Las actitudes tiránicas, por eso, tienden a neutralizar y suprimir el pensamiento crítico, aquel que pregunta por el sentido de la democracia y se interesa por las formas y maneras a través de las cuales se puede fortalecer el proceso democrático. Ello quiere decir que la democracia, si bien es un logro de los mejores de la modernidad, no es un producto acabado y definitivo, sino un proceso constructivo abierto.
La corrupción es la más feroz de entre las diversas amenazas que atacan a la democracia. Típico de la corrupción latinoamericana es el secuestro de las instituciones públicas clave. Así, el poder legislativo puede ser utilizado para legislar a favor de unos pocos, sin que importe que ello vulnere los derechos de las mayorías. Total, el ejercicio político siempre ha sido más bien restringido y restrictivo en la región.
Prestigiosos estudios insisten en conceptuar al Perú como una república sin ciudadanos debido, por un lado, al escaso índice de participación política y, por otro, a la ausencia de una iniciativa que la fomente desde el propio Estado. Por eso que los años noventa del siglo pasado distintas organizaciones de la sociedad civil lograron canalizar el descontento popular y la indignación masiva que dieron el impulso para recuperar el cauce democrático de nuestra vida política.
No ha sido suficiente, sin embargo, ni se puede decir que hoy mismo la democracia peruana sea una de las más sólidas y firmes de la región. La corrupción ha seguido mostrando su rostro perverso.
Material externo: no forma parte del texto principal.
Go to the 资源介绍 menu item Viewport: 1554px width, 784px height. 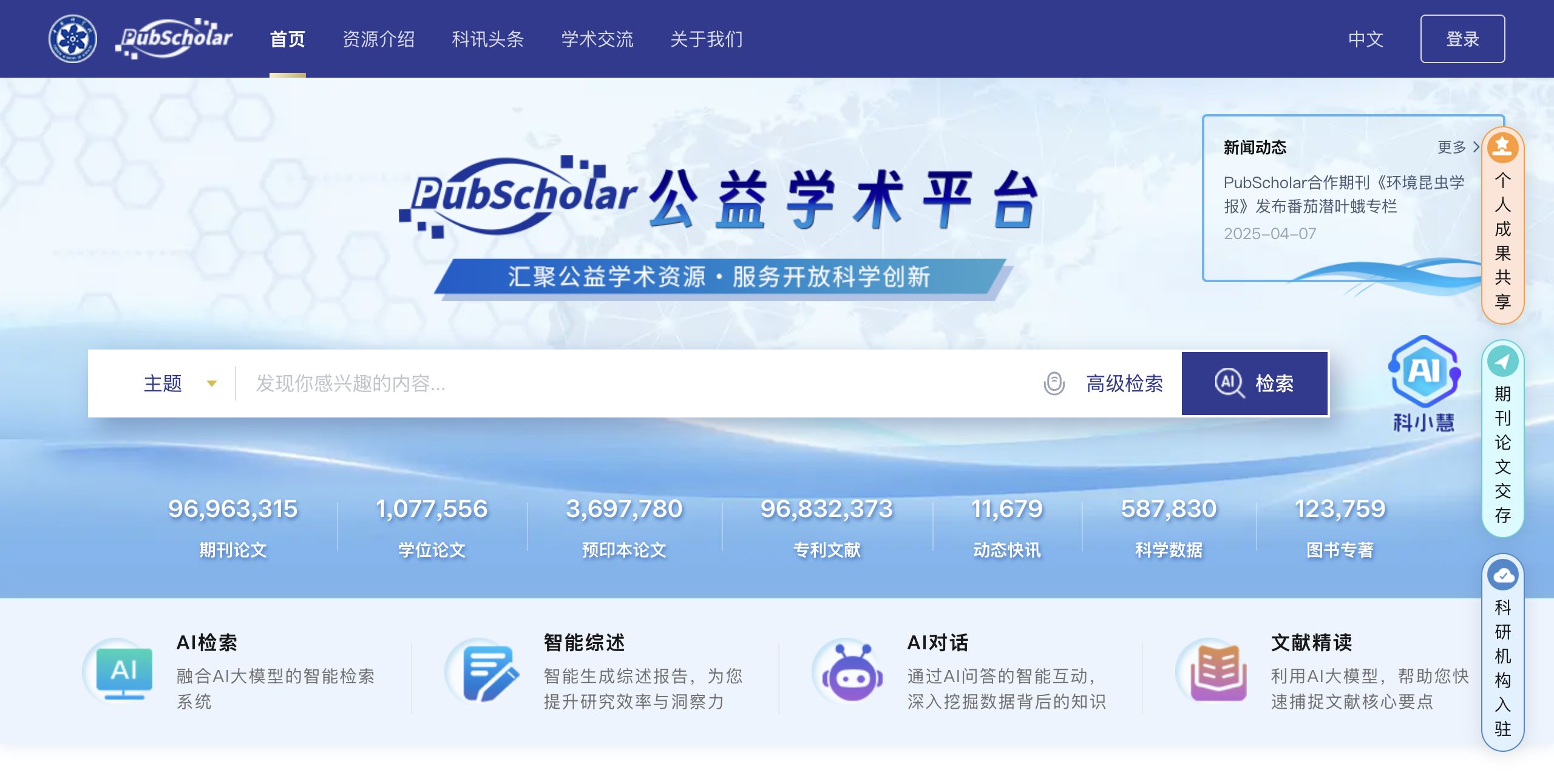(378, 39)
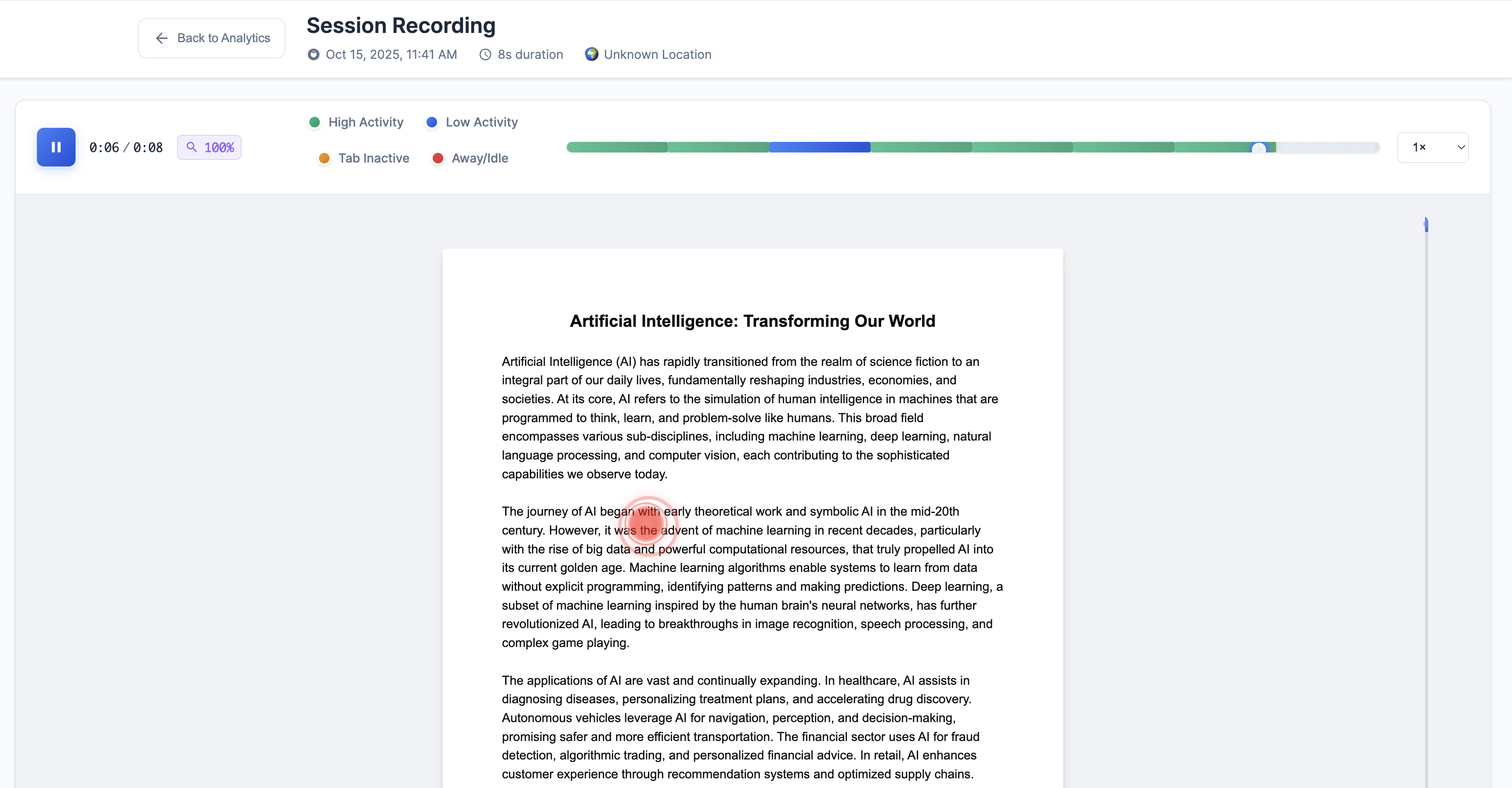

Casi nos habíamos acostumbrado a ella, en verdad, seducidos por su retórica naturalizante. Pero todo tiene un límite: la corrupción no es inocente y espontánea, sino que, de hecho, es una claudicación de los valores democráticos y una rendición al aspecto malévolo del poder.
Por otro lado, la ciudadanía siempre encuentra el medio para manifestar su rechazo de la corrupción y para informar a los poderes del Estado de los focos de corrupción que conducen la vida de los más vulnerables a situaciones de mayor precariedad.
En ese sentido, el estado actual de la crisis del Ministerio Público, superado su momento más álgido hasta ahora, brinda una oportunidad no solo para poner en evidencia los focos de corrupción enquistados en las instituciones vigentes, sino también para profundizar en la lucha contra la corrupción asentando más profundamente las bases de la democracia y el Estado de Derecho.
Se necesita de fiscales independientes, autónomos y probos que asuman con solvencia técnica y profesional la persecución del delito, buscando que este sea sancionado por las vías regulares del debido proceso. La ciudadanía está alerta: en la era digital las convocatorias para tomar las calles son más ágiles y oportunas.